Planning crucial on waterfront

September 22nd, 2008

This week’s Providence Business News features an article about the “National Strategy for the Marine Transportation System,” a new study released by the U.S. Committee on the Maritime Transportation System.  The report outlines the tremendous projected growth in international shipping volumes and the need to invest in our nation’s marine transportation infrastructure.

As the PBN’s article details, Rhode Island could benefit from investing in our ports, but a more coordinated policy is needed.

Standing out near the end of the dock at Promet Marine Services on a recent late summer day, Vice President Joel H. Cohen pointed to a semi-abandoned property sitting a few hundred yards south. The privately owned site includes two brick buildings on 6.5 acres that’s mostly vacant, Cohen said.

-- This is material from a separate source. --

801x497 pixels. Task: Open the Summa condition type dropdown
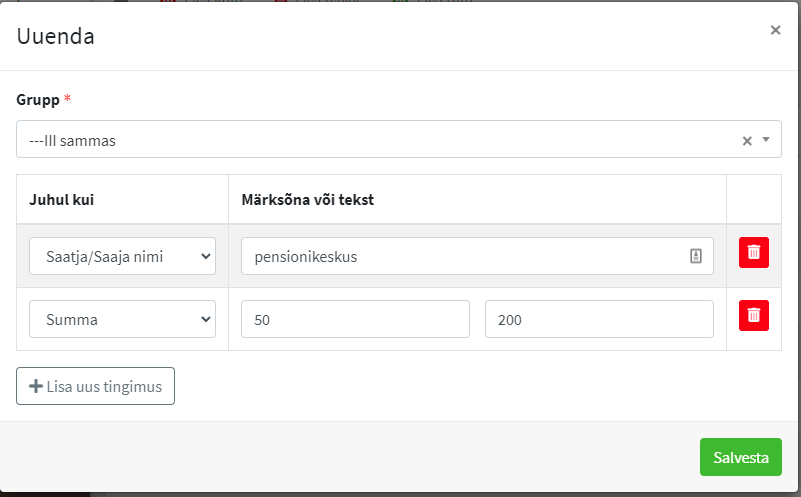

It could become a prime spot to draw economic development in Rhode Island, he said. With an investment of about $30 million, a new pier and industrial business could be added, he said. Such an investment would require municipal support, he said.

“Anything on the waterfront requires a partnership with the federal government, but it [also] requires direction on the part of the state and the municipality,” Cohen said. “And it requires private enterprise to pull the whole thing together.”

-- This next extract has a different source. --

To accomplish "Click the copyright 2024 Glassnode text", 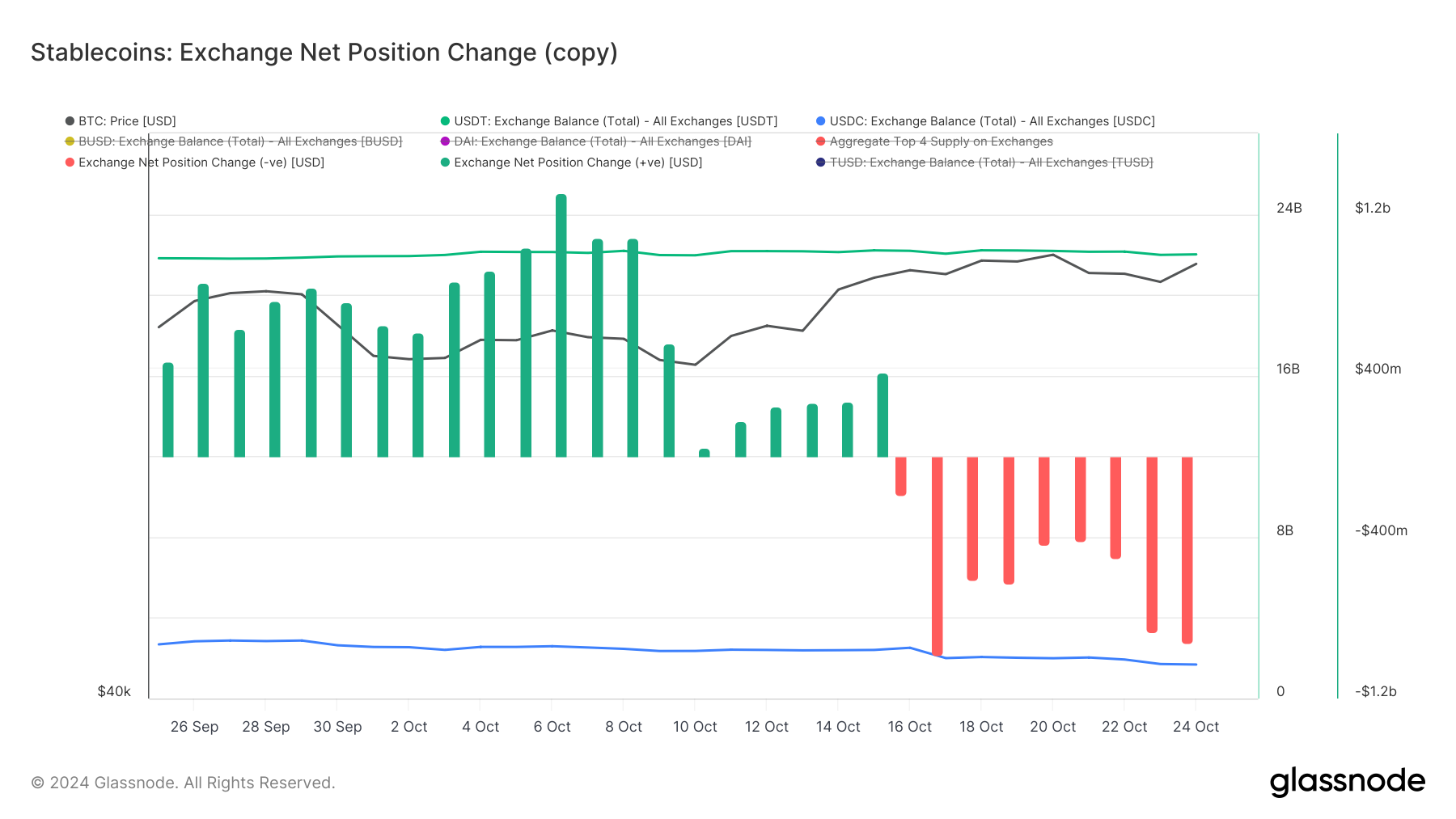I will click(x=183, y=783).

[Keith] Stokes’ [Newport County] Chamber is a supporter of the Waterfront Alliance. He said the way Providence handles waterfront zoning could have regional impacts, affecting the economy and local business.

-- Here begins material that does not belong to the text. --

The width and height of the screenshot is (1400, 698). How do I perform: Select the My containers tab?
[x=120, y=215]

“What we’re really trying to articulate is there needs to be ongoing support for working waterfronts across Narragansett Bay,” said Stokes, who also serves on the boards of both RIEDC and the Quonset Development Corporation.

In Portsmouth, where 42 acres are set to be “protected” waterfront industry in perpetuity, Stokes made it clear that supporting the maritime transportation industry with services will be increasingly important to Rhode Island in the future.

“By the very fact that more people are living on the waterfront, it has changed not only the use, but also the value” of that land, Stokes said. So it’s become either “unaffordable or near to impossible” to run a true working waterfront.

“If we didn’t [decide to rezone that land], we would loose this very vital [maritime] industry,” Stokes said. “What I think is the last true manufacturing industry in the state.”